La Importancia del ETL en Python

El proceso ETL en Python fue diseñado para blindar la calidad del dato ante los errores encontrados en los archivos crudos. Este flujo asegura que los datos que llegan a Power BI y SQL sean "Golden Records".

1. Integridad Referencial Se eliminaron registros huérfanos (sesiones sin usuario) que corromperían el análisis de retención.
2. Lógica Temporal Corrección de formatos de fecha para permitir cálculos de tiempo precisos (duración de sesiones).
3. Calidad Financiera Eliminación de transacciones nulas y duplicados para asegurar KPIs de ingresos matemáticamente correctos.
Script de Limpieza en Python Pandas

Snippet del proceso de limpieza con Pandas

Modelado de Datos (SQL Server)

Transformación de archivos planos desconectados en un modelo relacional robusto.

Diagrama Entidad Relación UBI-Games

Esquema Relacional Optimizado

Justificación del Análisis SQL

Las consultas SQL no son aleatorias; responden directamente a las métricas sugeridas por la gerencia para la atracción de inversores.

Cruzamos las dimensiones de calidad, ventas y tiempo para generar hipótesis sobre "baja puntuación" y detectar éxitos comerciales que podrían ser fracasos en calidad.

KPIS DE NEGOCIO

Rentabilidad por Categoría
Motor Financiero

Permite saber qué género financia a la compañía.

Engagement (Horas Jugadas)
Hardcore Users

Segmentación de clientes VIP por actividad.

ARPU por País
Geolocalización

Ingreso promedio por usuario activo cruzado por zona.

Horas Pico (Infraestructura)
Operativo

Días y horarios de mayor actividad para optimización.

Estructura del Repositorio

Organización modular lista para producción y escalabilidad.

Python/ETL.py

Script principal de orquestación.
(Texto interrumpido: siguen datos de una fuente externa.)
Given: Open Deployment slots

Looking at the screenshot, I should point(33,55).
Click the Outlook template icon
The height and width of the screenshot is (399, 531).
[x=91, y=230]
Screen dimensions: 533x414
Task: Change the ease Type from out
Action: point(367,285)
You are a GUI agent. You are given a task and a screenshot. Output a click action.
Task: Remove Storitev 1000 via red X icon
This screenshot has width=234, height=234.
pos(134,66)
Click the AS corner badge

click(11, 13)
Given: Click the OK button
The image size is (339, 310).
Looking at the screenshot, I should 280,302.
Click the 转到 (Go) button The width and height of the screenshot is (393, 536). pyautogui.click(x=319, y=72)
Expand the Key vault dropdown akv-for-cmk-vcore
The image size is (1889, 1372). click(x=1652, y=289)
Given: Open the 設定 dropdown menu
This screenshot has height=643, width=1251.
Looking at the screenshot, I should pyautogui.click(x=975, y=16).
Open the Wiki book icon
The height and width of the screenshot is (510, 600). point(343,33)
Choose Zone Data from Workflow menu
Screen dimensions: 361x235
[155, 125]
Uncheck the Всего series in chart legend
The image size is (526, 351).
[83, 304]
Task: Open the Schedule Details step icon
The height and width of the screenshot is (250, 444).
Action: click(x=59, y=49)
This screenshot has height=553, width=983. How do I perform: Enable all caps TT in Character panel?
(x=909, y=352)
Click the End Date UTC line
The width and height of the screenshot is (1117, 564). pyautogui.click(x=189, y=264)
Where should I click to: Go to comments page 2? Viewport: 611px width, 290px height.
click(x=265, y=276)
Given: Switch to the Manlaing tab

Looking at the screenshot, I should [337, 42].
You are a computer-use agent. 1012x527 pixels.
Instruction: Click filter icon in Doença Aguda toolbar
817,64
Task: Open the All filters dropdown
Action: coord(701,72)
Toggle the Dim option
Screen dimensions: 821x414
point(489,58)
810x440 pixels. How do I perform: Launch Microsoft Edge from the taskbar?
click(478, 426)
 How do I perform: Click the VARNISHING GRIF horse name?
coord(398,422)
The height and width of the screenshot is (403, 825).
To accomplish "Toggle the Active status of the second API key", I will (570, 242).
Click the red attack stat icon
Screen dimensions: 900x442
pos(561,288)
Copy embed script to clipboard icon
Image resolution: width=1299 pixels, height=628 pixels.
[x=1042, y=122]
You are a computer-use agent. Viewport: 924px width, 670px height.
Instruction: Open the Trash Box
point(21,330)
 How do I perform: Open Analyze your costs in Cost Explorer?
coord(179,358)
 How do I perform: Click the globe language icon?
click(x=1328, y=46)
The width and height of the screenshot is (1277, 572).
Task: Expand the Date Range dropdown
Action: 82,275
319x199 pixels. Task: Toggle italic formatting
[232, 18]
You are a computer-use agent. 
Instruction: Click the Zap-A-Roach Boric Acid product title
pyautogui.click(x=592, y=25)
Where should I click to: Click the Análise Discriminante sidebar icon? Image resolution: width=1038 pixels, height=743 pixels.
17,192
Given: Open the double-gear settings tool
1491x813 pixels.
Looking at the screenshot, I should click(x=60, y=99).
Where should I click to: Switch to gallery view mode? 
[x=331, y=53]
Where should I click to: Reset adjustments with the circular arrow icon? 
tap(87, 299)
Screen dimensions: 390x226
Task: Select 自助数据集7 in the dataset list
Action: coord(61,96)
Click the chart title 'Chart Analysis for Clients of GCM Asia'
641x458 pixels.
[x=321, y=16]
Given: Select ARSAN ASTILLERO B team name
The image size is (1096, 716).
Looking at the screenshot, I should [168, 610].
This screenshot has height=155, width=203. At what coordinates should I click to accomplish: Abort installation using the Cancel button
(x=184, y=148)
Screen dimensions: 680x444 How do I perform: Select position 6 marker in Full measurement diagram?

Extrae, Transforma y Carga (Load) hacia SQL Server.

DDL_JuegosDB.sql

Definición del esquema, creación de tablas, llaves primarias y foráneas.

Datos/Raw

Ingesta de múltiples fuentes CSV simuladas (Catalog, User, Stream, etc.).

Preguntas_Analisis.sql

Queries de negocio optimizadas para responder las preguntas de la gerencia.